RECORD EXTRACTS:
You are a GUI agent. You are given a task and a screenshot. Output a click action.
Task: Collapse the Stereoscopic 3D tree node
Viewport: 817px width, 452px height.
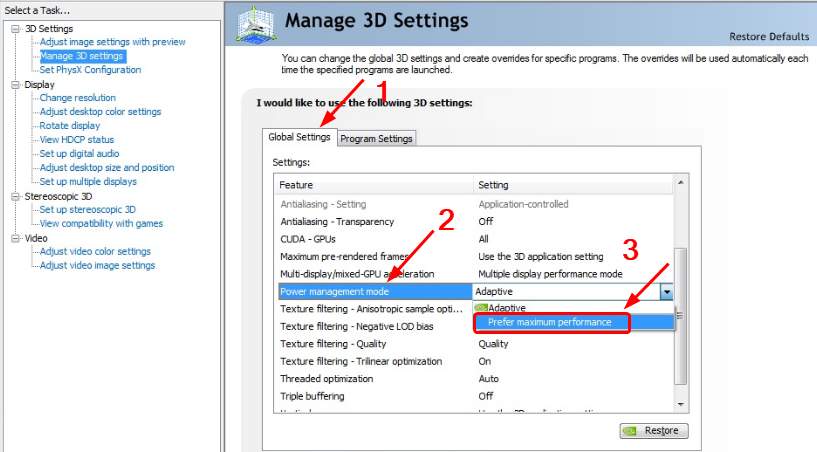(15, 197)
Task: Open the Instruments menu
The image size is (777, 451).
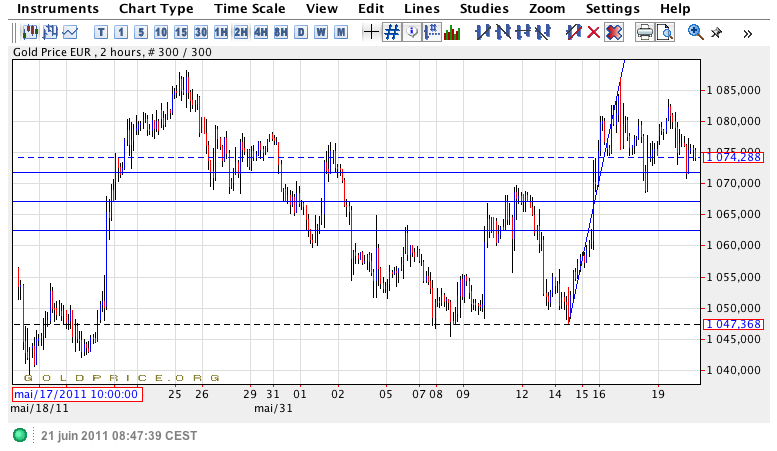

TASK: Can you convert every line of the items above into a Markdown table with the columns No. and Line, numbering each row and skipping blank lines? Leave the pictures out of your answer.

EXERCISE OUTPUT:
| No. | Line |
|---|---|
| 1 | You are a GUI agent. You are given a task and a screenshot. Output a click action. |
| 2 | Task: Collapse the Stereoscopic 3D tree node |
| 3 | Viewport: 817px width, 452px height. |
| 4 | (15, 197) |
| 5 | Task: Open the Instruments menu |
| 6 | The image size is (777, 451). |